Christopher Community’s Reicher marveled at the complexity of the project: two owners, four funders, seven consultants and many staff people, and hundreds of hours of effort.
The state showed its support for Riverview with groundbreaking attendees Daniel Buyer, assistant commissioner of New York State Homes & Community Renewal, and Sharon Frisbie, housing specialist with the Office of Mental Health.
Frisbie said Mental Health provided a $3.5 million construction loan for the apartment complex. “Riverview Apartments will allow Catholic Charities to extend their continuum of care to include affordable and supportive housing to the Cortland community,” she said.
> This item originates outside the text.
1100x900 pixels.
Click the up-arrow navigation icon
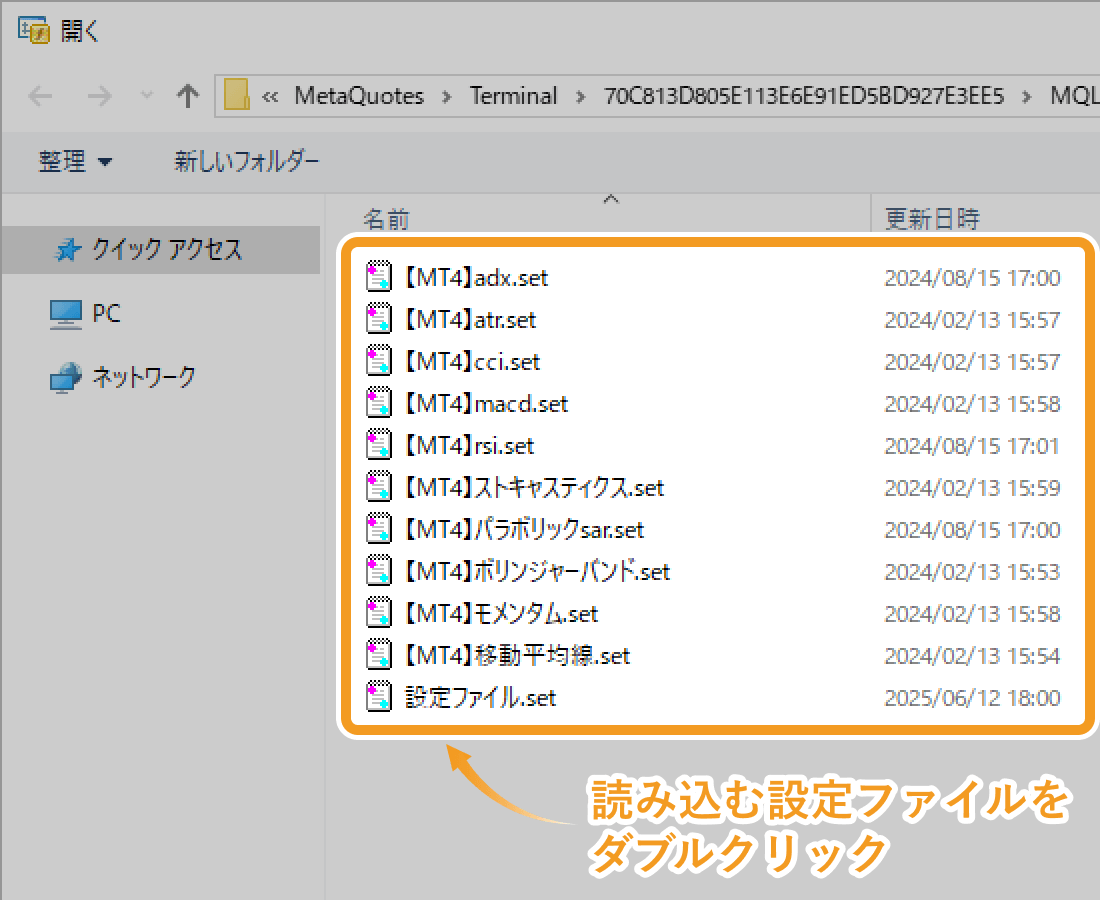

Assistant Commissioner Buyer said, “The project complements the Central New York Region blueprint for economic growth, Central New York Rising.”
The Community Preservation Corp.’s regional director for Central and Western New York, Nicholas V. Petragnani, Jr., said his agency is providing the construction financing as well as permanent financing.
Petragnani’s colleague Andrew J. D’Agostino, vice president and mortgage officer, said CPC’s round number for the construction loan is $2.5 million. The permanent loan is for $3,520,000.
“We’re a not-for-profit mortgage lender,” D’Agostino said. “Our mission is to stabilize and enhance neighborhoods through deployment of our capital. And so, we’re able to fulfill mission needs by creating new quality affordable housing.”
Another of the financial contributors, Enterprise Community Investment, was founded over 30 years ago to tackle homelessness. Beth Graham, underwriter with Enterprise, believes in the idea of bringing mental health and housing together.
“Many people have to make a choice between whether they pay the rent or whether they buy medicine,” she said, “whether they pay rent, or whether they buy food. Many people pay over half of their income every month on housing expenses.
“And it never allowed people to advance; it never allows people to feel secure. And that instability can lead to poor health outcomes, as we’re seeing more and more evidence of: poor outcomes for children, poor outcomes for seniors, and certainly for those with chronic conditions like those working to address mental health issues.”